L’AGE DE MARIAGE AU MAROC : Les femmes 26,6 ans - Les hommes 31,4 ans 

- Par rapport à 1960, les femmes se sont mariées 9,3 ans et les hommes 7,5 ans plus tard. L’écart d’âge au mariage entre les deux sexes s’est ainsi rétréci passant de 6,6 à 4,8 ans.
- L’âge moyen au 1er mariage est plus élevé en milieu urbain qu’en milieu rural quel que soit le sexe. Les hommes ruraux se marient en moyenne 2,5 ans plus tôt que les citadins et les femmes rurales 1,8 ans plus tôt que les citadines.
- Les femmes restent célibataires plus longtemps que par le passé. 9 femmes sur 10 âgées entre 15 et 19 ans étaient célibataires en 2010. C’est dire que l’année passée, 150.000 femmes sont dans ce cas.
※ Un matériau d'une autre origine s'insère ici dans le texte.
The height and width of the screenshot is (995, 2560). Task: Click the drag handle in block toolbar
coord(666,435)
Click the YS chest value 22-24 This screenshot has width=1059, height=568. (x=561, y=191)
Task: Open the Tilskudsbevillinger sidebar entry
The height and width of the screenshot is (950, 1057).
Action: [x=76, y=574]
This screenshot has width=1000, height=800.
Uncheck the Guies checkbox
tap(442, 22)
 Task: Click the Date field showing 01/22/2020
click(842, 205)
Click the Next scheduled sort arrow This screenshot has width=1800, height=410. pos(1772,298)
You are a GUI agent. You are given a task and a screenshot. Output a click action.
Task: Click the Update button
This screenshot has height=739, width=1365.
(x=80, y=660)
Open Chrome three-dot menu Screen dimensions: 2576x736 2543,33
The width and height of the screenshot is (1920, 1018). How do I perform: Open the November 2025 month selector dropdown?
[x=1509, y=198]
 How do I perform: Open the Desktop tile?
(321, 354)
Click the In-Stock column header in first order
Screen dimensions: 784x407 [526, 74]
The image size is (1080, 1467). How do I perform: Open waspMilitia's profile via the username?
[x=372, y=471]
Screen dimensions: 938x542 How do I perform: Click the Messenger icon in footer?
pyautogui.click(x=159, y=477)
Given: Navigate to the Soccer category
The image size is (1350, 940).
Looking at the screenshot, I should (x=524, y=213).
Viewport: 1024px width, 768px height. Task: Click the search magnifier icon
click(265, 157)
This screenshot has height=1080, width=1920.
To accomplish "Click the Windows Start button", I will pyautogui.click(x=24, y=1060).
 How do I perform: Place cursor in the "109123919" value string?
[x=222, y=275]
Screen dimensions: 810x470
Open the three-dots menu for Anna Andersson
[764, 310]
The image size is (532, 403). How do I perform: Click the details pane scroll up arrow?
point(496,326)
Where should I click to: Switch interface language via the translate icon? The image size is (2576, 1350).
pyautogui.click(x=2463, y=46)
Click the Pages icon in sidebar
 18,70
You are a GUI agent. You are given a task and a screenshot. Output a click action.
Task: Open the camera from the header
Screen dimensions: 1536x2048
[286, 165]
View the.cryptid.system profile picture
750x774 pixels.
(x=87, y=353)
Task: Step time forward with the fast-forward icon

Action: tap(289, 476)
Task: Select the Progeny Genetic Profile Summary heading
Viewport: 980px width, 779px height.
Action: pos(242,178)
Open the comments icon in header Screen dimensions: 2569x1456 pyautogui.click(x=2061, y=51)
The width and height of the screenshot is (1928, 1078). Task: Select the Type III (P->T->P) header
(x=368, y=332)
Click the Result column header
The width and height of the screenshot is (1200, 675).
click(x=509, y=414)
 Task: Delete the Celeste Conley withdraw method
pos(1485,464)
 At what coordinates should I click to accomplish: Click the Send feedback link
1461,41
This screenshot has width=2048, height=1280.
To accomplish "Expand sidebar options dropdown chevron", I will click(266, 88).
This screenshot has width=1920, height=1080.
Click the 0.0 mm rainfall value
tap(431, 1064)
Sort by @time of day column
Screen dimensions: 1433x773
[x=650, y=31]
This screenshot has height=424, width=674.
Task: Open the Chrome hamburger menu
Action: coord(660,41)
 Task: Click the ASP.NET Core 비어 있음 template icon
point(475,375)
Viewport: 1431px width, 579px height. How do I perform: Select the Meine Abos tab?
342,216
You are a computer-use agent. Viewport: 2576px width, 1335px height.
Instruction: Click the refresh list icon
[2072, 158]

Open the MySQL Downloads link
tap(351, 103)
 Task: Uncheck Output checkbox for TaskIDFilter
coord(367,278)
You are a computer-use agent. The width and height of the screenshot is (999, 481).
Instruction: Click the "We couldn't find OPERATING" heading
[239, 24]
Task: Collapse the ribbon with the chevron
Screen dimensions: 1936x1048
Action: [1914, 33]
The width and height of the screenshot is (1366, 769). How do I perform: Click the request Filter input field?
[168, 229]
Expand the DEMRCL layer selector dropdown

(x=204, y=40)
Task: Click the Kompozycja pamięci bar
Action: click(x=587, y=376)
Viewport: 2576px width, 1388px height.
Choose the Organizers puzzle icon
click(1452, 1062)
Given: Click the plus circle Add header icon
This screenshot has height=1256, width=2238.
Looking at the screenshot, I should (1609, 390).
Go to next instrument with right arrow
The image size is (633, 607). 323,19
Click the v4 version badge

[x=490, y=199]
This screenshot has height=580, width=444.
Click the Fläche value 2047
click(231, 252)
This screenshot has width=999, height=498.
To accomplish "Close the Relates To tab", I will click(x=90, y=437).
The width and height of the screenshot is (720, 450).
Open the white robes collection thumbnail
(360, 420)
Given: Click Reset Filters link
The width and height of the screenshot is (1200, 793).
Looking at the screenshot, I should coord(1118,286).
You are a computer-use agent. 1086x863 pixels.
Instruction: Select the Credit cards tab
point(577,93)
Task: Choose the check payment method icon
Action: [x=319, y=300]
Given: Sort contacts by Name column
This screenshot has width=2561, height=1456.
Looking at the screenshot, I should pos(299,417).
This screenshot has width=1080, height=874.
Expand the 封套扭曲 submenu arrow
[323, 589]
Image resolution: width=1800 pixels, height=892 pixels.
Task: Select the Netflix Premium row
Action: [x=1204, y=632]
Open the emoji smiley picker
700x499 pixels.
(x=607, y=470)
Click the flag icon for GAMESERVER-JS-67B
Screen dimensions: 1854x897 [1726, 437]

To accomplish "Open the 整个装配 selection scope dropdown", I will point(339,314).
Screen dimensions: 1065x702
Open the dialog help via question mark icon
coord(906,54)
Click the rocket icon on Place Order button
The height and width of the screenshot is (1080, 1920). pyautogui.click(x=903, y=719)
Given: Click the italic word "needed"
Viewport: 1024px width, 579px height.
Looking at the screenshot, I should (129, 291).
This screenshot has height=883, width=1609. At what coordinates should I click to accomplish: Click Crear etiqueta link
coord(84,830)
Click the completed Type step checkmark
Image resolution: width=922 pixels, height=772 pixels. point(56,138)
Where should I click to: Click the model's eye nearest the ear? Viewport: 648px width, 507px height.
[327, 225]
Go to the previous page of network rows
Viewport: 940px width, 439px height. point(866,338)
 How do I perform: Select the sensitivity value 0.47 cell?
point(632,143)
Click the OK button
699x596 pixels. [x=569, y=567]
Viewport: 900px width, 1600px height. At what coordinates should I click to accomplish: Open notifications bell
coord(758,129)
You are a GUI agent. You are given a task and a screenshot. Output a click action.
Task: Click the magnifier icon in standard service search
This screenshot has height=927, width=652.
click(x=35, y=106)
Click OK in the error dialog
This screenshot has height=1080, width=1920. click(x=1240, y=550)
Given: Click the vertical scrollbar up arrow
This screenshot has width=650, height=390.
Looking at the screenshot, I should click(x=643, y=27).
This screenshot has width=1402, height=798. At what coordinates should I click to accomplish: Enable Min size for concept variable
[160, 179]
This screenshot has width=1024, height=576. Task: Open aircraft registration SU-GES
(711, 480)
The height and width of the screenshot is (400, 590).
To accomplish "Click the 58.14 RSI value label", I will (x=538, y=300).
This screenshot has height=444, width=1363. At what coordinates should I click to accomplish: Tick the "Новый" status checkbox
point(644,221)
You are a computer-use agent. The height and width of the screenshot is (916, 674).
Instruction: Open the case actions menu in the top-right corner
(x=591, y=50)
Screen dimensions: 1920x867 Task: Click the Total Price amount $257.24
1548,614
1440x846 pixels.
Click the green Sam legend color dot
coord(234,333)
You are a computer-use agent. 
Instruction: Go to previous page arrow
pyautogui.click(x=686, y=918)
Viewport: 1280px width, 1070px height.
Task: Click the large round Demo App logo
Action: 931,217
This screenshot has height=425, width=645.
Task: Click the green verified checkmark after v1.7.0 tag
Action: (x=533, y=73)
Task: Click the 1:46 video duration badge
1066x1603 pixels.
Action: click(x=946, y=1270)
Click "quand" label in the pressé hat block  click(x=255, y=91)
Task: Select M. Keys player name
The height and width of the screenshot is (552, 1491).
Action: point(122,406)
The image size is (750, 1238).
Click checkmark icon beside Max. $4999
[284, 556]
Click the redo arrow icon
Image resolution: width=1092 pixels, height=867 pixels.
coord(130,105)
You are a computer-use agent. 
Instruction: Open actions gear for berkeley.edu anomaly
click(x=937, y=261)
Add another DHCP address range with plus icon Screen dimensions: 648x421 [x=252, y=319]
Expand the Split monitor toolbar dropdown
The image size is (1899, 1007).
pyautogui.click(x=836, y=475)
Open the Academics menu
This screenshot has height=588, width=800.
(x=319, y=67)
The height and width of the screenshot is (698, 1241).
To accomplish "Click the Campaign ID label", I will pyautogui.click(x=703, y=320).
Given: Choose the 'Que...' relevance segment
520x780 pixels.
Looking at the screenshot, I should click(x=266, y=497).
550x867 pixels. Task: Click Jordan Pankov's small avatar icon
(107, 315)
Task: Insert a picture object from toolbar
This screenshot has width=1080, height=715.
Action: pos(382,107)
Parmi celles-ci, 120.000 sont âgées entre 18 et 19 ans. Autrement dit, au moins 30.000 mariages ont eu lieu avant l’âge légal.[1]
- Parmi les femmes âgées de 20 à 24 ans, 61,4% sont célibataires. C’est le cas également de 28,9% des femmes âgées de 30 à 34 ans. Ces proportions sont encore plus élevées pour les hommes (99,6% parmi ceux âgés de 15 à 19 ans et 93,3% parmi les 20-24 ans et 42% parmi les 30-34 ans).

L’avis du pharmacien :

         En ce qui concerne la baisse de la natalité au Maroc, on oubli souvent le rôle joué par les pharmaciens qu’ils soient industriels ou officinaux dans la disponibilité et la diffusion des moyens de contraception dans les contrées les plus reculées et à des prix défiant toute concurrence (8,80 DH pour la célèbre Kinat Al Hilal aléas Microgynon) et dans des endroits ou des quartiers où ni médecin ni même forces de l’ordre n’osent se hasarder, c’est juste pour saluer ici ces officinaux qui travaillent dans ces quartiers dits difficiles mettant en danger jusqu’à leurs vies et celles de leurs collaborateurs dans l’indifférence totale du reste de notre société ! 

        Autres remarques, le Maroc est parmi les rares pays au Monde à autoriser officiellement les pharmaciens d’officine à délivrer les pilules contraceptives et, sauf erreur de notre part, il n’y a pas eu mort d’Homme. Quand il faut critiquer la passivité intellectuelle des officinaux on est les premiers à le faire, mais de grâce, au minimum rendons leurs hommage quand ils participent au progrès de notre société.